A new documentary called Supergirls! shows how a Chinese TV-singing contest is more than a chance for aspiring singers to get famous — it's also brought one of the biggest spasms of voting and campaigning for votes modern China's ever seen.
Independent filmmaker and Supergirls! director Jian Yi says the object of his project, the Super Girl Singing Contest, started in 2004 in the provinces, and was so popular that by 2005, it went national. "Four hundred million people watched," Jian Yi says. Moreover, he says, it was one of the largest examples of democratic voting, ever, for modern China.
"Never before had we seen people rallying for votes in the street," Jian Yi says. "Never before did we feel like we could make a difference . . . that your vote counts."
Supergirls! is one of the rare films that actually show modern life in China, says Karin Chien, President of dGenerate Films, an American-based distributor of independent Chinese films such as Jian Yi's newest work.
That role — of showing an authentic mainland China — when it is fulfilled at all for Western audiences, is often left up to the country's independent filmmakers.

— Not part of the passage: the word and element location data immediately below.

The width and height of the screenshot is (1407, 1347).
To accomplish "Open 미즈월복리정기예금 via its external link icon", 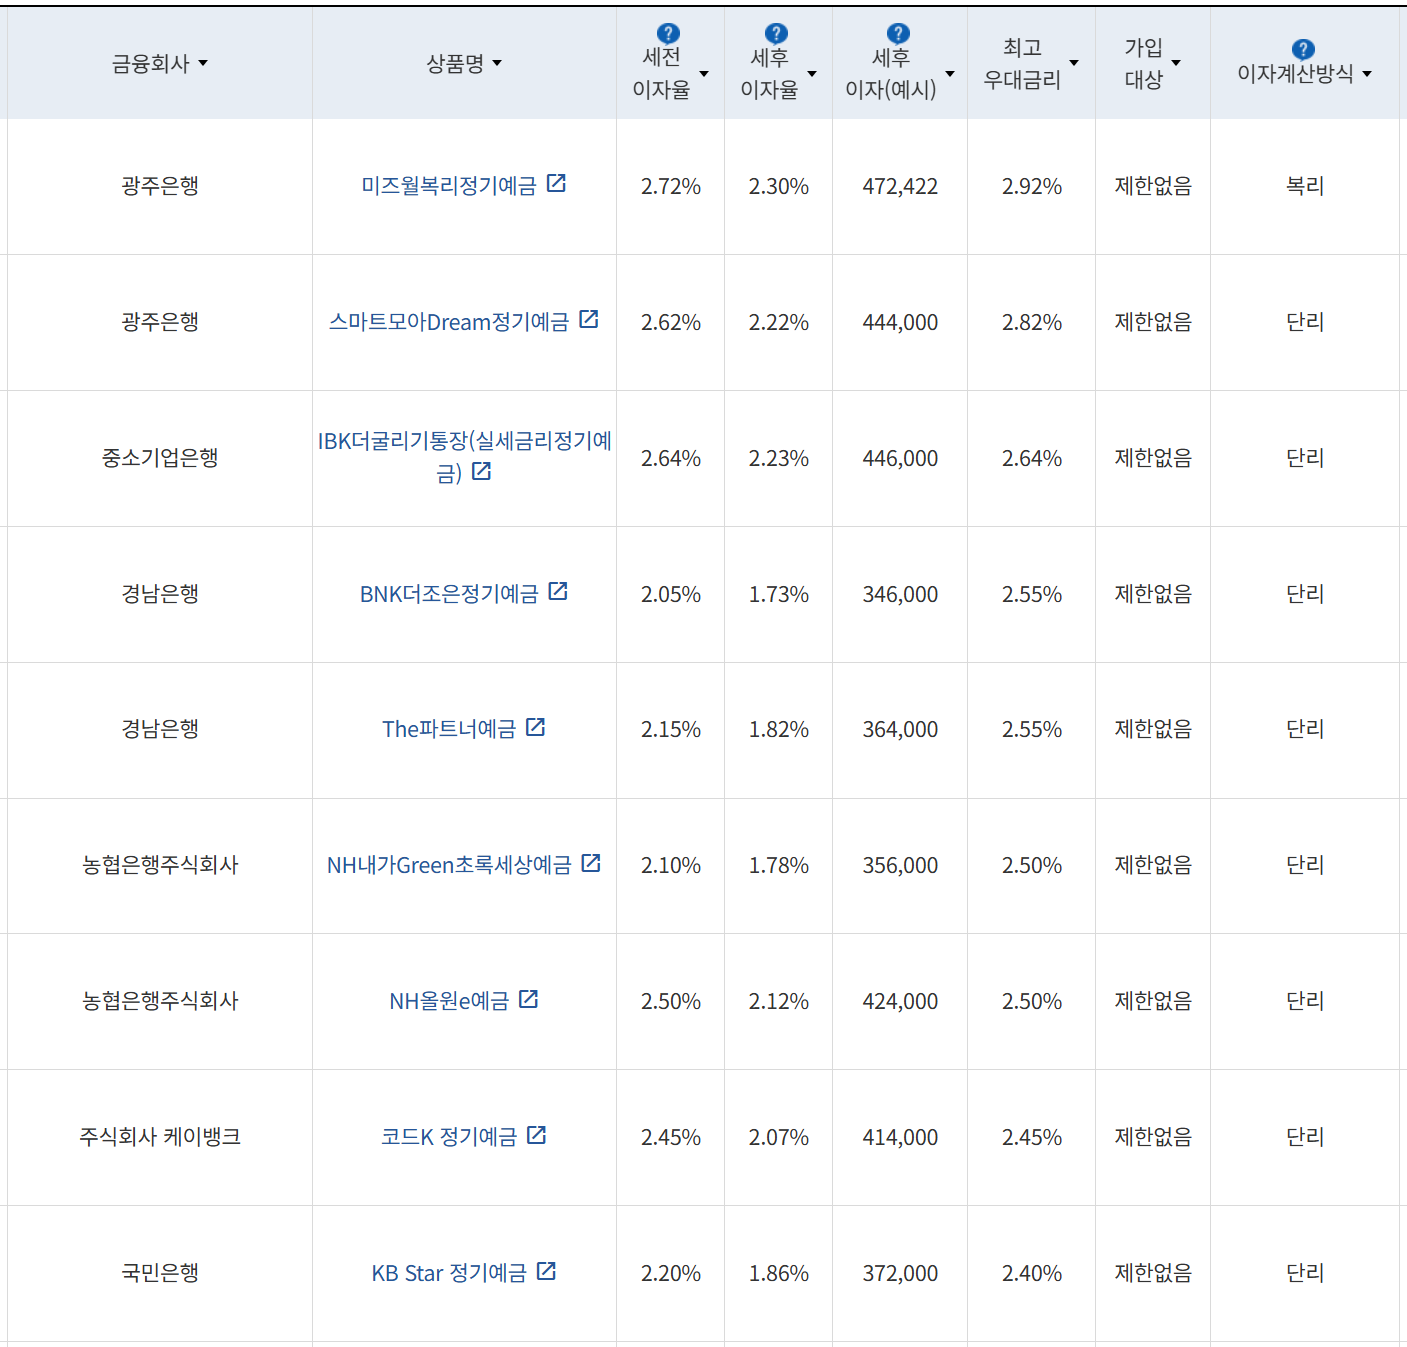I will [x=558, y=184].
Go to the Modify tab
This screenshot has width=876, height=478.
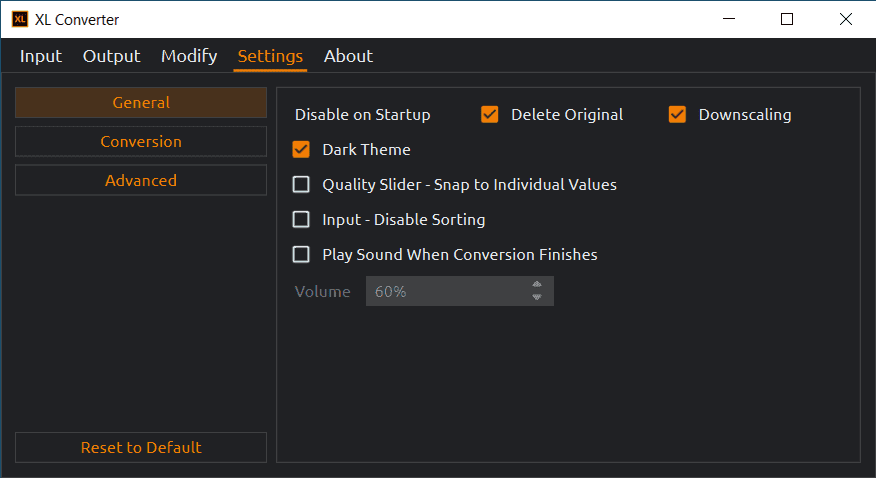189,56
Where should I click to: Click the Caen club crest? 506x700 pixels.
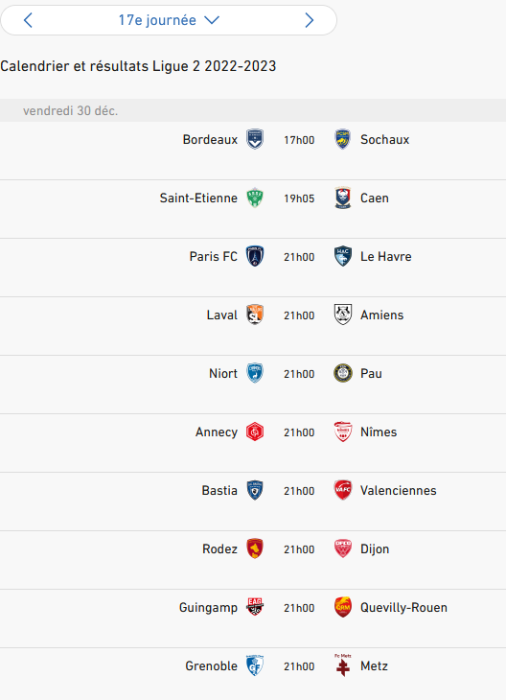point(343,198)
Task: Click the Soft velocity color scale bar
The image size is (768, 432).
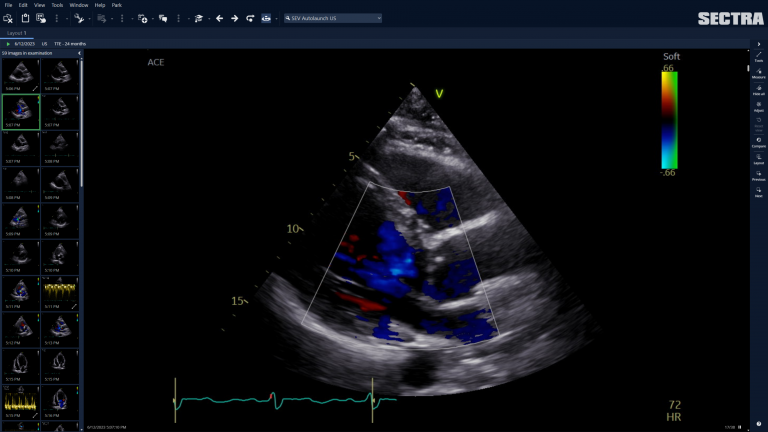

But isn't film-making under tough censorship laws difficult? Yes, and no, Chien and Jian Yi say.
"The act of making a film has to be approved at each step," Chien says, confirming what one would expect for directors in China. "If it's a sensitive film, it's difficult to get that approval."
But there's a catch, Jian Yi says. "The government thinks people don't watch documentaries anyway . . . They don't monitor as much."
Chien says there's a whole underground film-making industry in China that's totally under the radar. She says films often don't make it out of the country — not because of censorship — but for lack of interest. Except for festival programmers, visiting scholars and cultural institutions, she says that most Western markets — especially the United States — are to blame for ignoring work from mainland China. She says many U.S. gatekeepers point to accepted work from Hong Kong, Japan and South Korea when they turn down Chinese work.
"It's very new, there's very little infrastructure," Chien says. "There's maybe a mental obstacle?"
But she says audiences are really missing out. "When you watch a martial arts movie, what do you learn about modern China?"